** OBJECTIVES **
- a) In the spider essay, which three kinds of creatures does the narrator claim to communicate with?
- b) Go on with the spider essay from the point where it stops.

Thinking of Spiders

I speak a thousand tongues and understand the rest. Fluent in their languages, I communicate with spiders and birds and walruses. I hear grass grow before it breaks the surface of the soil, though the sound competes with the noise of grub worms chewing their way through acres of tangled roots, working their way toward freedom. If I listen carefully, I can barely make out the sound of salmons’ synapses firing when they dream about their struggles to reach the sea; the sound waves created by those thought processes are radically different from those of chickens contemplating what to do with those damn eggs.

All right, I’ll admit to fabrication; thinking fanciful thoughts does not make them real.

We cannot truly understood the depth of our ignorance. By trying, though, we make a start.

We should be startled and stunned and embarrassed by how little we know of our own physical world.  But, instead, we hide from and celebrate our ignorance, pretending it shows us to be the masters of all we survey.

Do spiders think? Do their thought processes mirror ours? Or do they experience the world in a different way than we do? Some people actually believe they can answer those questions. Oh, the arrogance!

If you have to know, it’s the spiders who control the planet. It’s the spiders. They are everywhere, even in the corners of your eyes while you sleep, sipping the moisture from the slick surface and bounding away to feed ocular nectar to their young. If you could converse with spiders, you might understand their attraction to ocular fluid.

** DATA PROVIDED **
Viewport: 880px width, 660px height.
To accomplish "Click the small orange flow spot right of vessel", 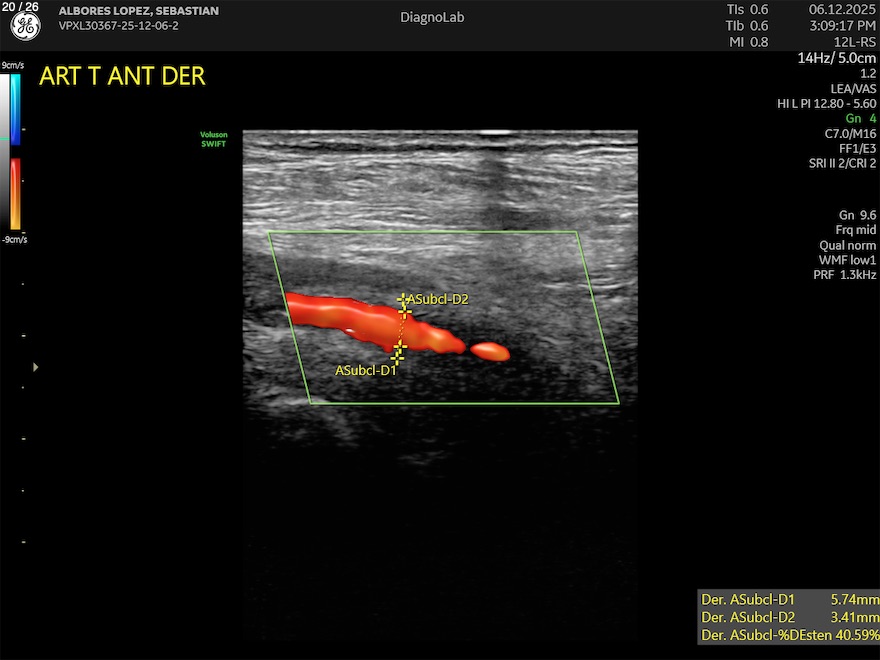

** RESPONSES FOR EACH TASK **
- a) Spiders, birds, and walruses.

- b)
If you could experience the world as a spider, you’d probably realize the absurdity of racism and religious objections to same-sex marriage, though you might discover spiders don’t give those matters even a fleeting thought.

I wonder, if you could experience the world as a spider, would you be awestruck by your ability to walk upside-down on ceilings or scale walls while standing upright?  Does the term “upright” have the same meaning to spiders that it does to humans?  I mean, if we spoke the same language, of course.

Experiencing the world as a spider, how would you justify eating your own young? Would a female human be able to come to grips with matriphagy, experiencing life as a spider?

It’s absurd, of course, to ascribe characteristics of human thought to spiders, just as it’s ludicrous to ascribe the attributes of spiders to people. But you know you want to. You really want to.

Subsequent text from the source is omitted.